▶ [Questions]:
1. In the forum thread on Grub offering only an old kernel, why does the original poster think Grub is detecting the newer kernels? Answer in one to three sentences.
2. In the Grub forum thread, which file does the reply tell the poster to open with gksudo?
3. Write what comes next in the forum thread about Grub booting only an old kernel in 10.04.

▶ [Text for analysis]:
View Full Version : [SOLVED] Grub only offers 2.6.31-14-generic in 10.04
blue_bullet
May 10th, 2010, 08:29 PM
I can only boot 10.04 in an old kernel. I have managed to get myself completely confused. This all started last week when an update messed up my nVidia setting and for some strange reason destroyed my email in Thunderbird. I have recovered the email but am having to boot ubuntu in limited graphics mode. Here is some output from issuing the sudo update-grub command in a terminal window: Grub (or Grub 2) seems to be finding the newer kernels, but they are never offered when I reboot. Can anyone point me in the right direction?
rob@fargo:~$ uname -a
Linux fargo 2.6.31-14-generic #48-Ubuntu SMP Fri Oct 16 14:04:26 UTC 2009 i686 GNU/Linux
rob@fargo:~$ sudo update-grub
[sudo] password for rob:
Searching for GRUB installation directory ... found: /boot/grub
Searching for default file ... found: /boot/grub/default
Testing for an existing GRUB menu.lst file ... found: /boot/grub/menu.lst
Searching for splash image ... none found, skipping ...
Found kernel: /boot/vmlinuz-2.6.32-22-generic
Found kernel: /boot/vmlinuz-2.6.32-21-generic
Found kernel: /boot/vmlinuz-2.6.31-14-generic
Found kernel: /boot/vmlinuz-2.6.24-21-generic
Found GRUB 2: /boot/grub/core.img
Found kernel: /boot/memtest86+.bin
Updating /boot/grub/menu.lst ... done
rob@fargo:~$
davidmohammed
May 10th, 2010, 08:47 PM
try the following
gksudo /etc/default/grub
change the default value to 0 and then save the file
then
sudo update-grub
reboot.

Stored items:
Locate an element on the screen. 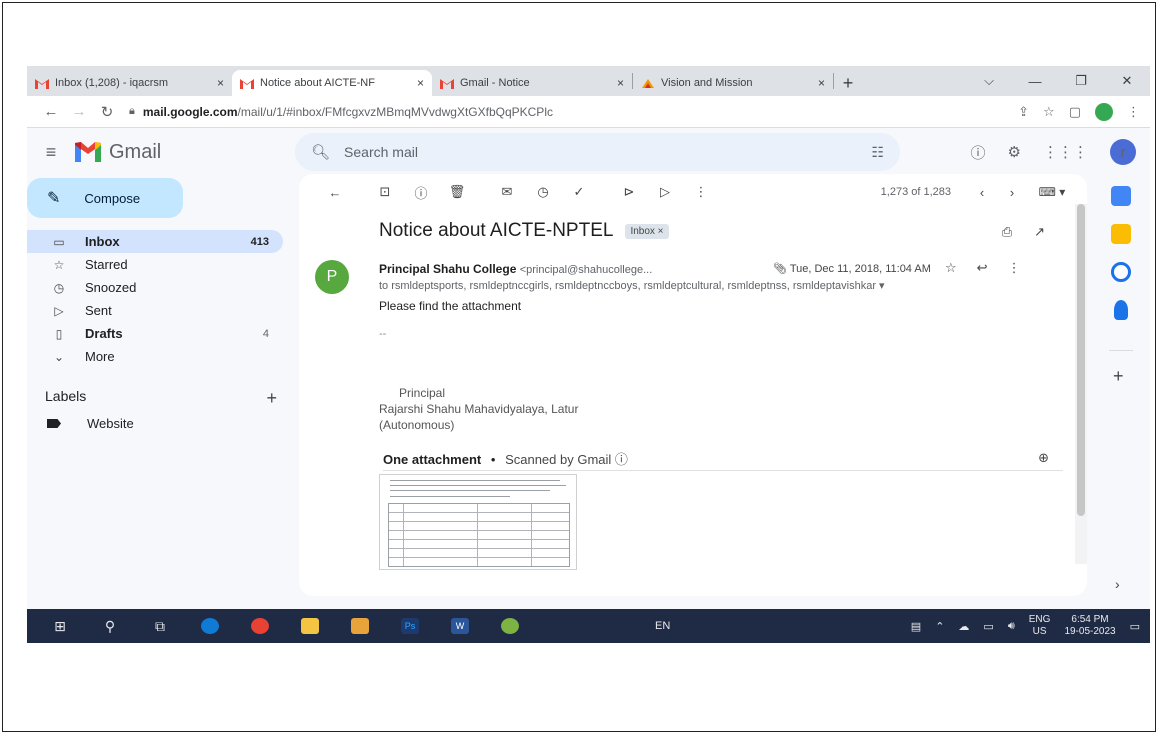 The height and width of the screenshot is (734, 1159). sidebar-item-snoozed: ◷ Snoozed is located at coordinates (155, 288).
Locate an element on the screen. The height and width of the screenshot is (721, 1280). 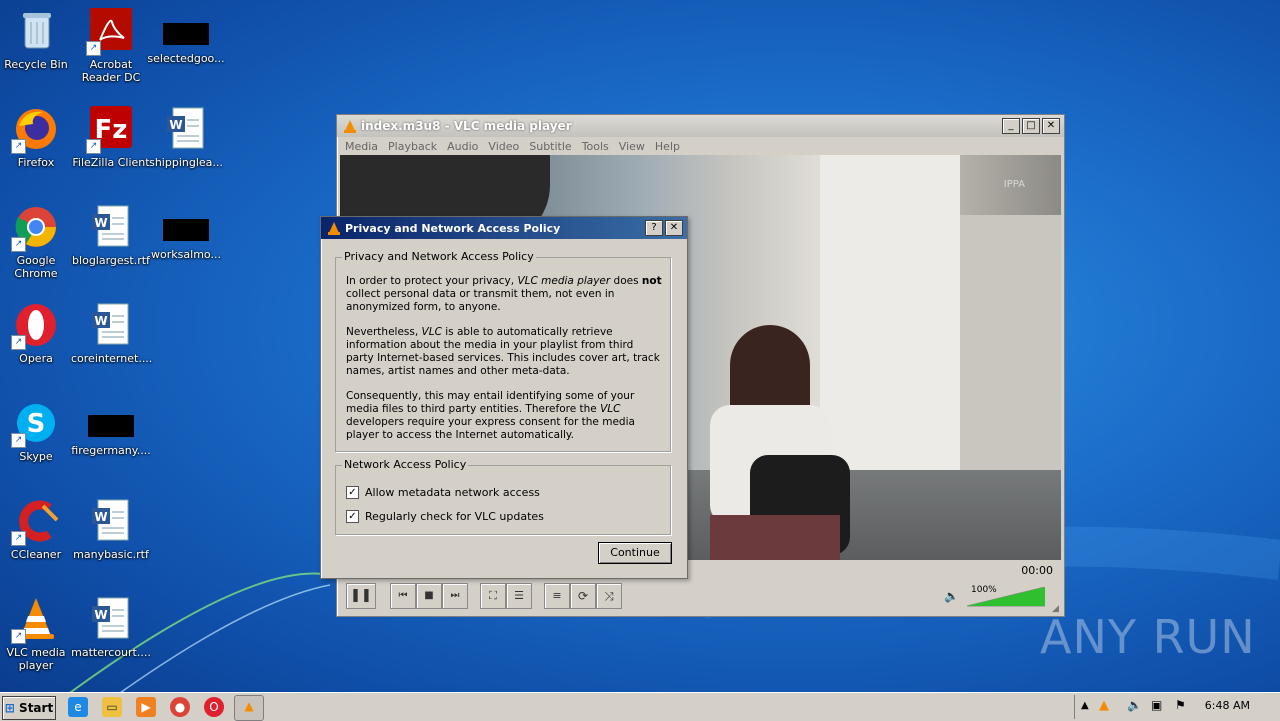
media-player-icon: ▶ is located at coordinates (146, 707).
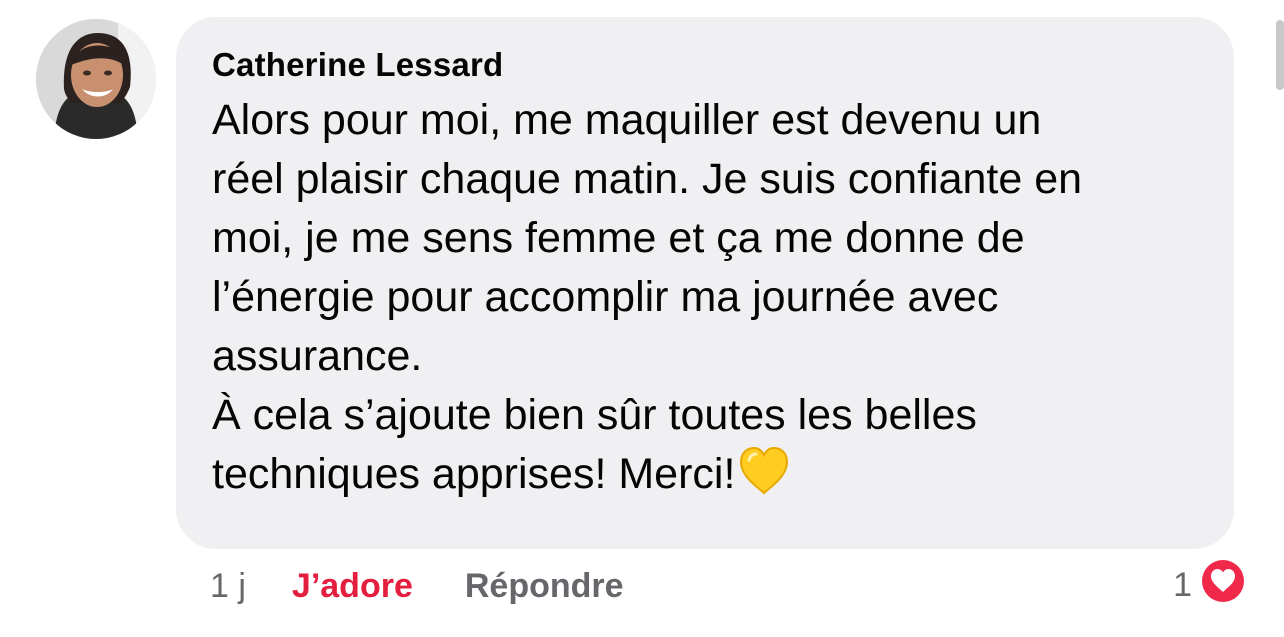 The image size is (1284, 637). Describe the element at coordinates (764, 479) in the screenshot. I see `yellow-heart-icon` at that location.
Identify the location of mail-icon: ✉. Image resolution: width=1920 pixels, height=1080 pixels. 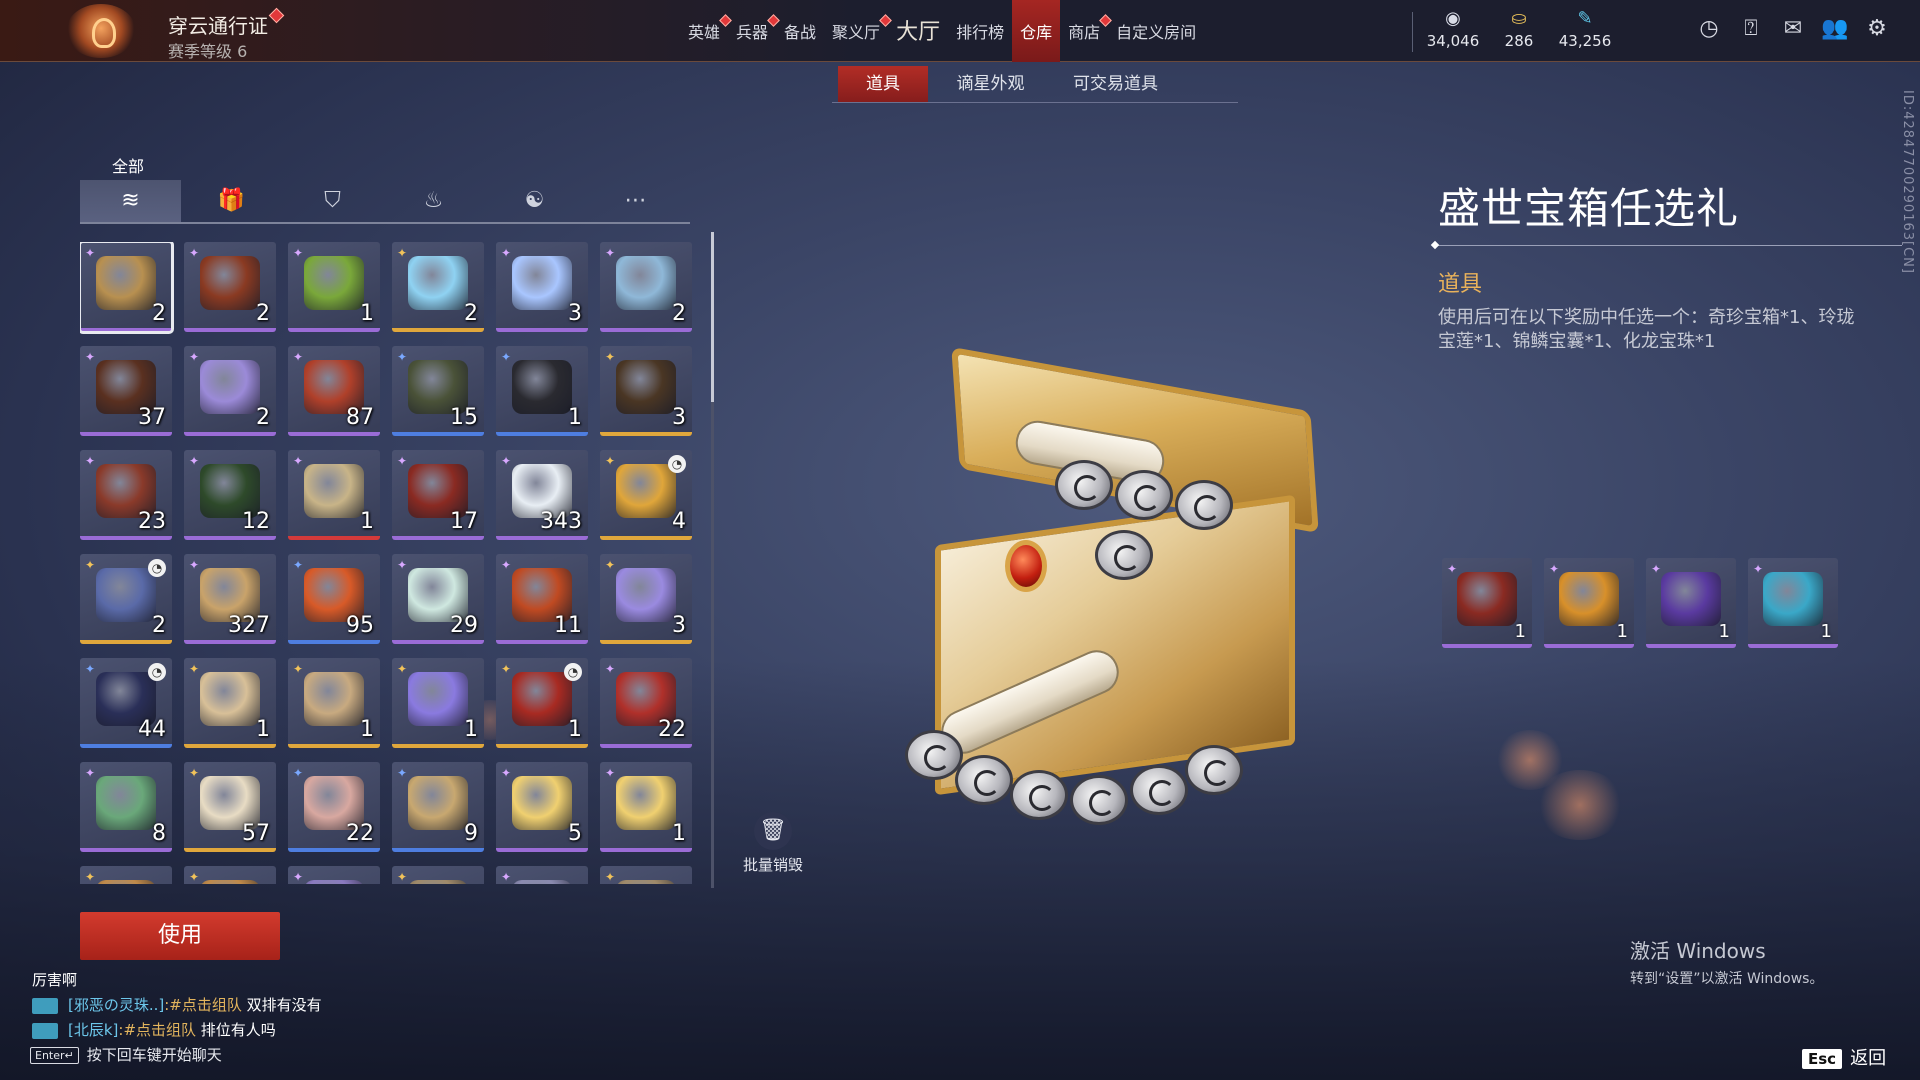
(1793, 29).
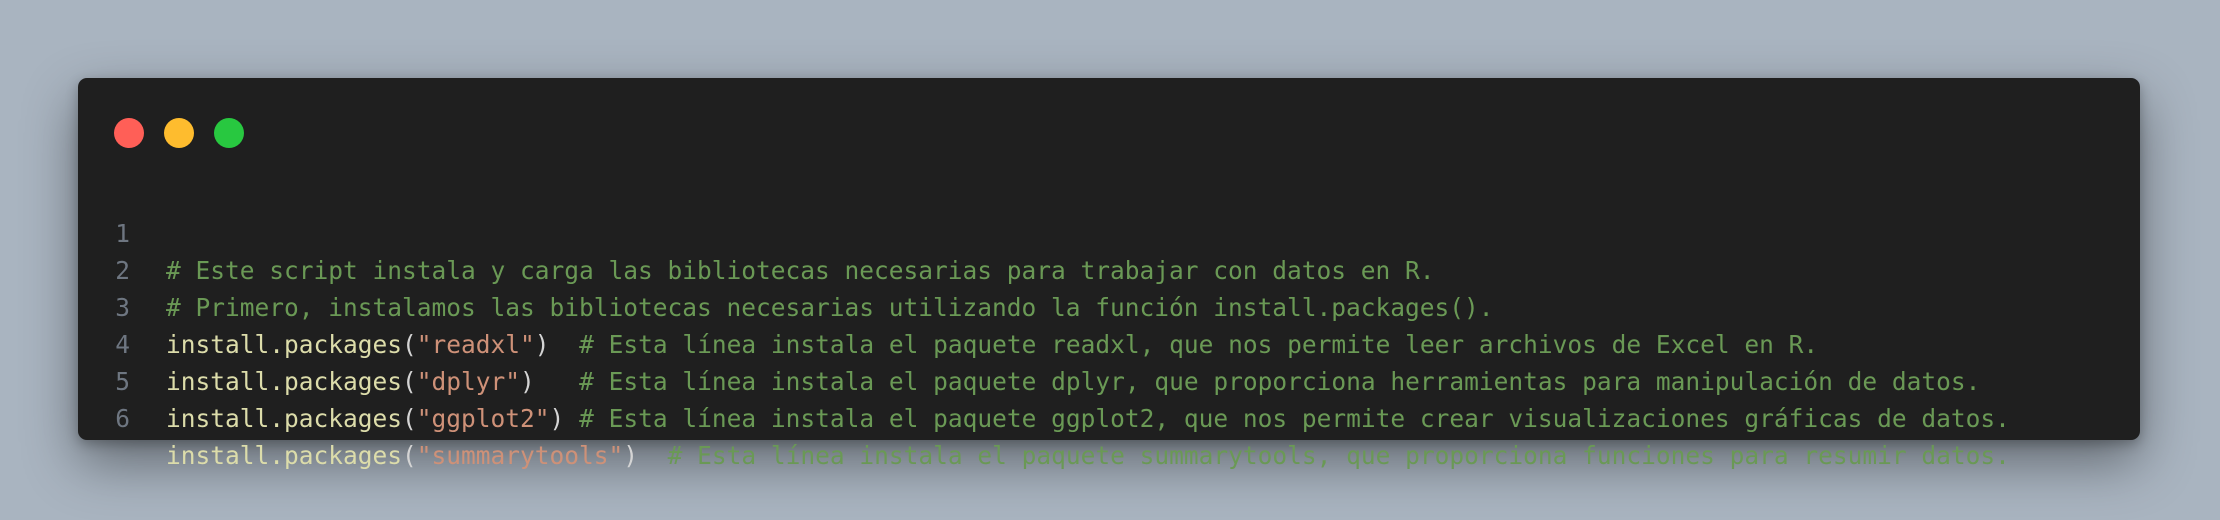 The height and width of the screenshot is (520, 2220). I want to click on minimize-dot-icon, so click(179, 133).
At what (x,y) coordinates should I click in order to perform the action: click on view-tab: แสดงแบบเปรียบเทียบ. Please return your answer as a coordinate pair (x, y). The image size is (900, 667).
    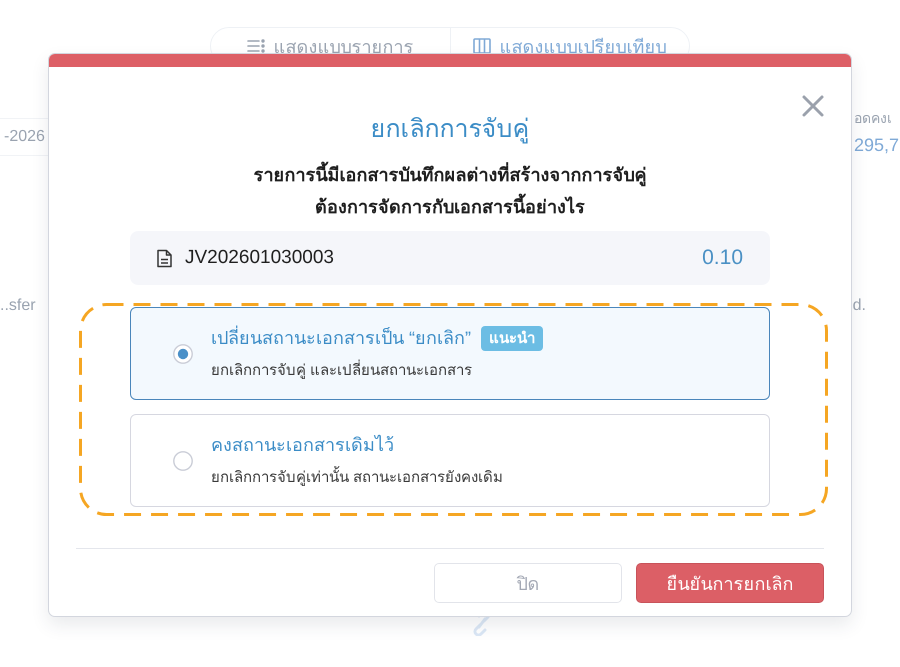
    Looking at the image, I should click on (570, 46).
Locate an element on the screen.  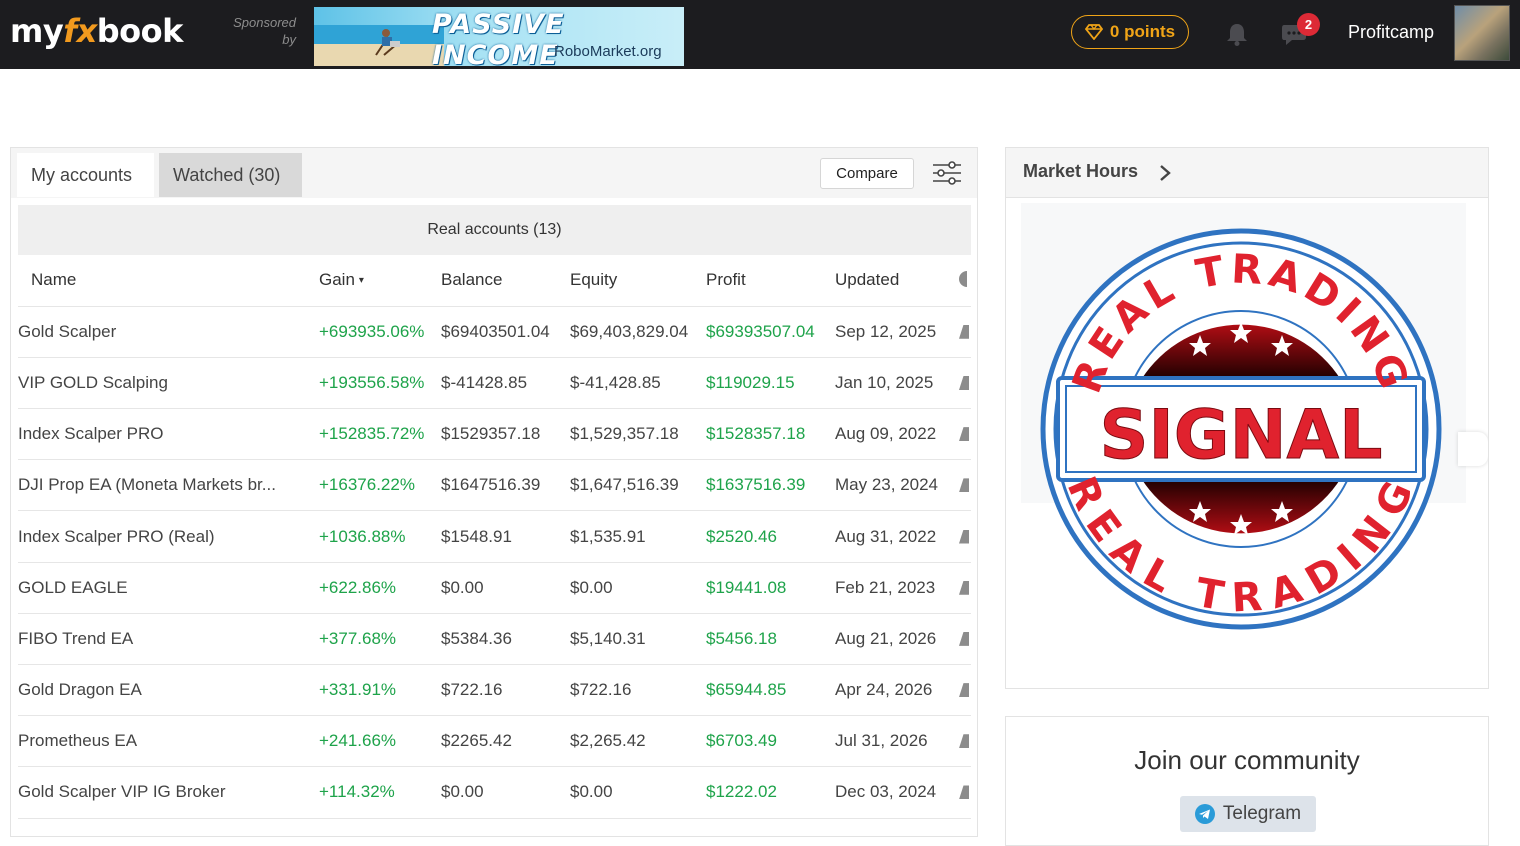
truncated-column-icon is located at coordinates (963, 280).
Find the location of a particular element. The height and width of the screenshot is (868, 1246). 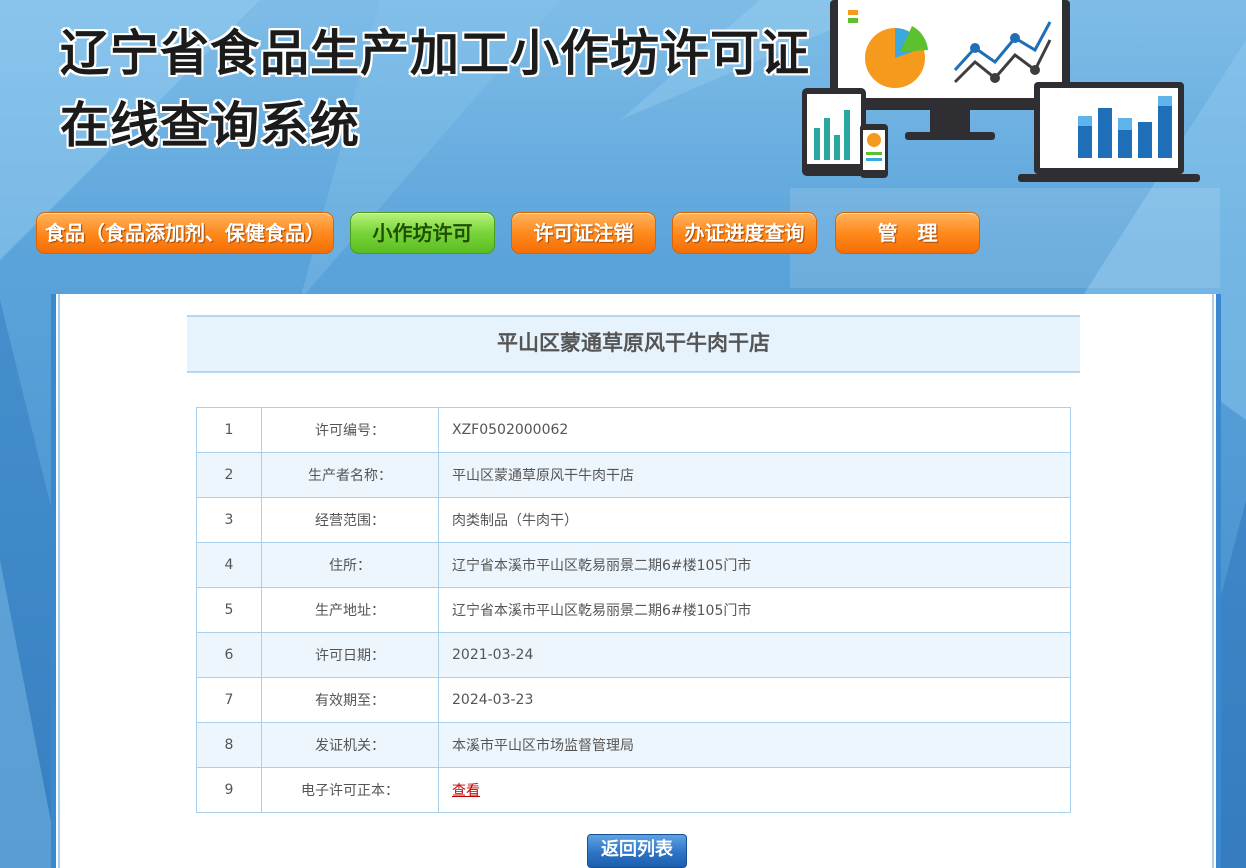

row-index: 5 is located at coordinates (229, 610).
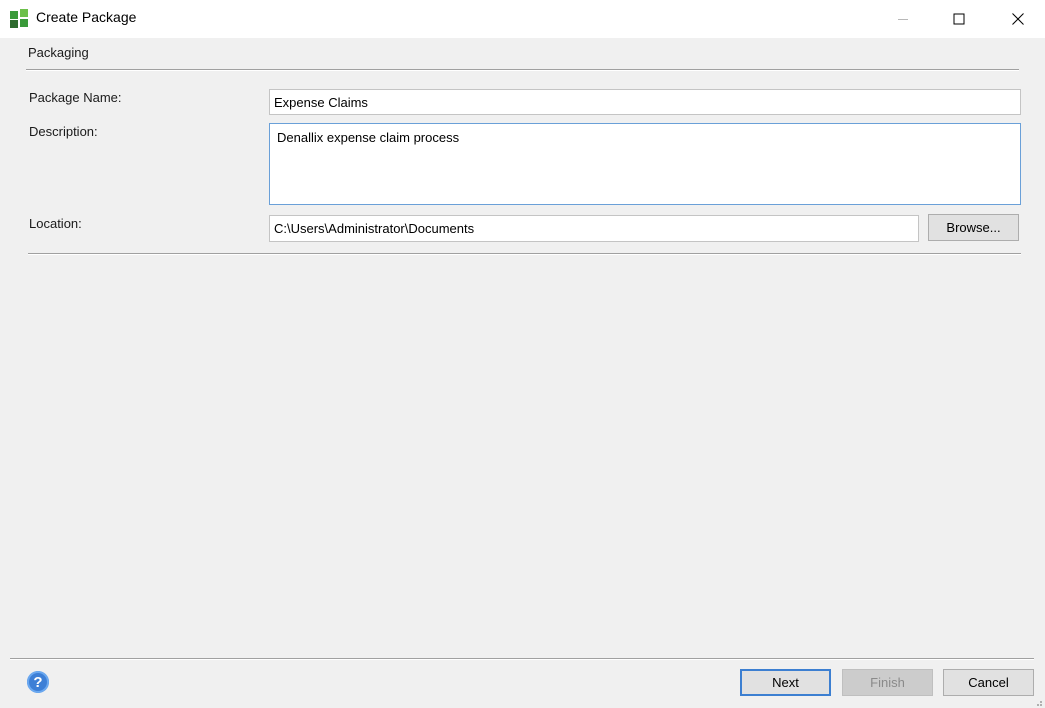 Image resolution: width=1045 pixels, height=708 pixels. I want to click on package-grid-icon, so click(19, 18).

▶ [Results for each task]:
1. The poster ran sudo update-grub, and its output lists the newer kernels /boot/vmlinuz-2.6.32-22-generic and /boot/vmlinuz-2.6.32-21-generic. This shows that Grub finds them even though they never show up as choices at reboot.

2. /etc/default/grub

3.
blue_bullet
May 10th, 2010, 09:03 PM
try the following
gksudo /etc/default/grub
change the default value to 0 and then save the file
then
sudo update-grub
reboot.
I did gksu gedit /etc/default/grub instead.
Default value is already set to 0.
Here is what my grub file looks like:
rob@fargo:~$ cat /etc/default/grub
# If you change this file, run 'update-grub' afterwards to update
# /boot/grub/grub.cfg.
GRUB_DEFAULT=0
#GRUB_HIDDEN_TIMEOUT=0
#GRUB_HIDDEN_TIMEOUT_QUIET=true
GRUB_TIMEOUT=10
GRUB_DISTRIBUTOR=`lsb_release -i -s 2> /dev/null || echo Debian`
GRUB_CMDLINE_LINUX_DEFAULT="quiet splash nomodeset video=uvesafb:mode_option=1280x1024-24,mtrr=3,scroll=ywrap"
#GRUB_CMDLINE_LINUX_DEFAULT="quiet splash"
GRUB_CMDLINE_LINUX=" vga=792 splash"
# Uncomment to disable graphical terminal (grub-pc only)
#GRUB_TERMINAL=console
# The resolution used on graphical terminal
# note that you can use only modes which your graphic card supports via VBE
# you can see them in real GRUB with the command `vbeinfo'
#GRUB_GFXMODE=640x480
GRUB_GFXMODE=1280x1024
# Uncomment if you don't want GRUB to pass "root=UUID=xxx" parameter to Linux
#GRUB_DISABLE_LINUX_UUID=true
# Uncomment to disable generation of recovery mode menu entrys
#GRUB_DISABLE_LINUX_RECOVERY="true"
rob@fargo:~$
davidmohammed
May 10th, 2010, 09:25 PM
hmmm - I note when you do a update-grub it says
Testing for an existing GRUB menu.lst file ... found: /boot/grub/menu.lst
I don't have this on my system probably because its a fresh install.
try renaming menu.lst to menu.lst.bak and rerunning sudo update-grub.
blue_bullet
May 10th, 2010, 09:46 PM
hmmm - I note when you do a update-grub it says
Testing for an existing GRUB menu.lst file ... found: /boot/grub/menu.lst
I don't have this on my system probably because its a fresh install.
try renaming menu.lst to menu.lst.bak and rerunning sudo update-grub.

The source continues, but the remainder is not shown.